Need Help With Circuit Explanation

Discussion in 'General Electronics Chat' started by sonic007, Mar 28, 2012.

  1. sonic007

    Thread Starter New Member

    Feb 26, 2012
    I am a beginner Electronics enthusiastic and I am trying to build a circuit and I kind of know how to go about assembling the circuit but I do not understand purpose of some of components in the circuit. I have attached an image of the circuit for your reference.

    - The Purpose of the 6.8k, 100 nF and 680k ?
    - The Purpose of the combination of 100 nF and 680k in the first op-amp and 2nd op-amp ?

    -The Purpose of the combination of 1uF and 68k ?

    Also note shown on this circuit what will be the Purpose of a Comparator and how does it generate square pulse if attached to the two stage op-amp at the IC2 pin 7 ?

    Thank you So much.

DATA EXCERPTS =>
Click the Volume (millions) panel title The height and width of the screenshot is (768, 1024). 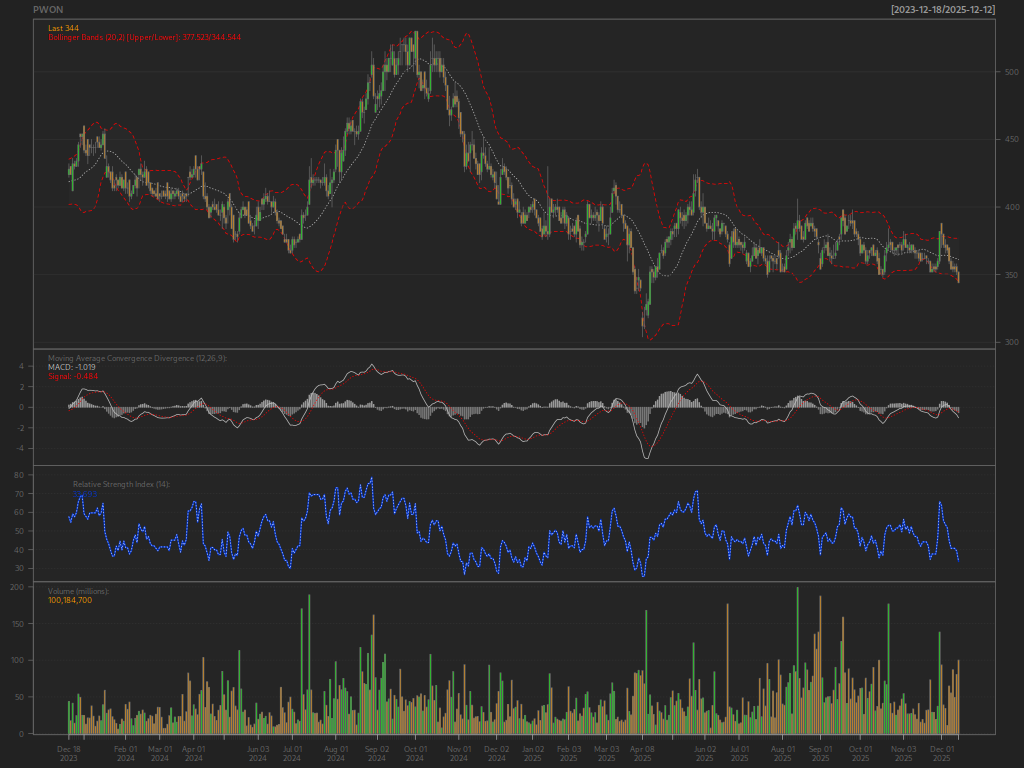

* * *

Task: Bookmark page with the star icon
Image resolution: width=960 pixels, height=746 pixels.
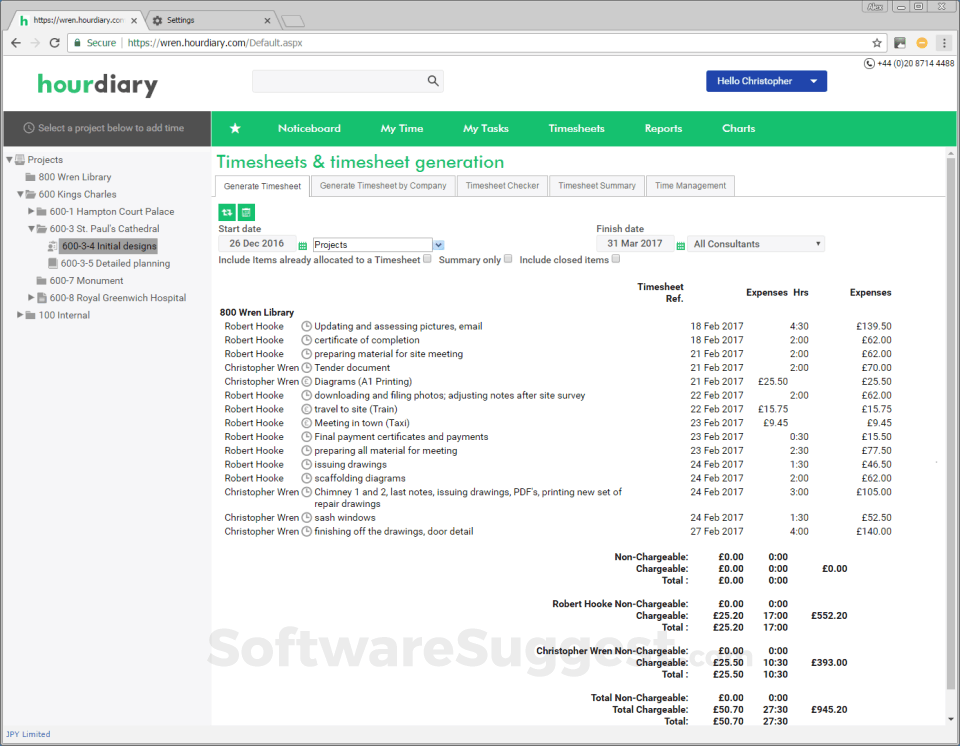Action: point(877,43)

--

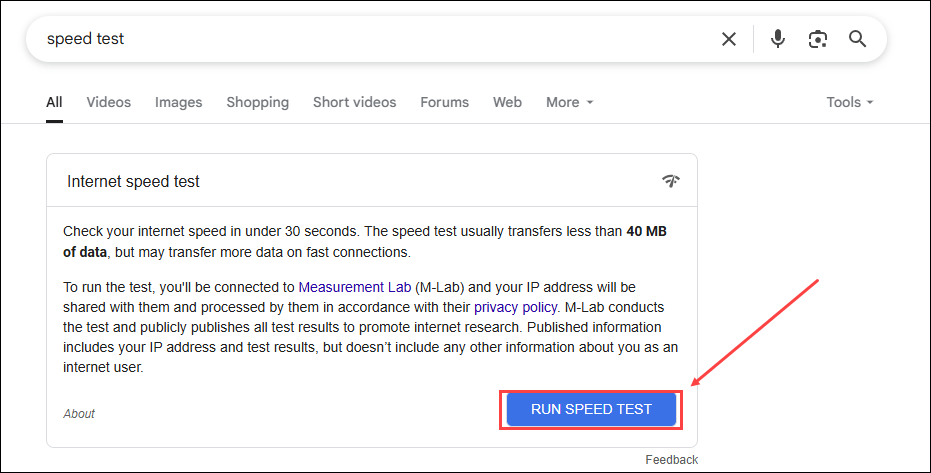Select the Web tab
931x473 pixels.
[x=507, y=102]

EXERCISE REQUIREMENTS =>
A. In the circuit forum post, write out the passage starting at "Discussion in 'General" and ending at "2nd op-amp ?".
B. Answer these questions on the circuit forum post:
(i) In which discussion section was the thread started?
(ii) Which capacitor value is paired with the 68k in the poster's questions?
(iii) At which IC and pin would the comparator be attached to the two-stage op-amp?

EXPECTED RESULTS =>
A.
Discussion in 'General Electronics Chat' started by sonic007, Mar 28, 2012.

  1. sonic007

    Thread Starter New Member

    Feb 26, 2012
    I am a beginner Electronics enthusiastic and I am trying to build a circuit and I kind of know how to go about assembling the circuit but I do not understand purpose of some of components in the circuit. I have attached an image of the circuit for your reference.

    - The Purpose of the 6.8k, 100 nF and 680k ?
    - The Purpose of the combination of 100 nF and 680k in the first op-amp and 2nd op-amp ?

B.
(i) General Electronics Chat
(ii) 1uF
(iii) IC2, pin 7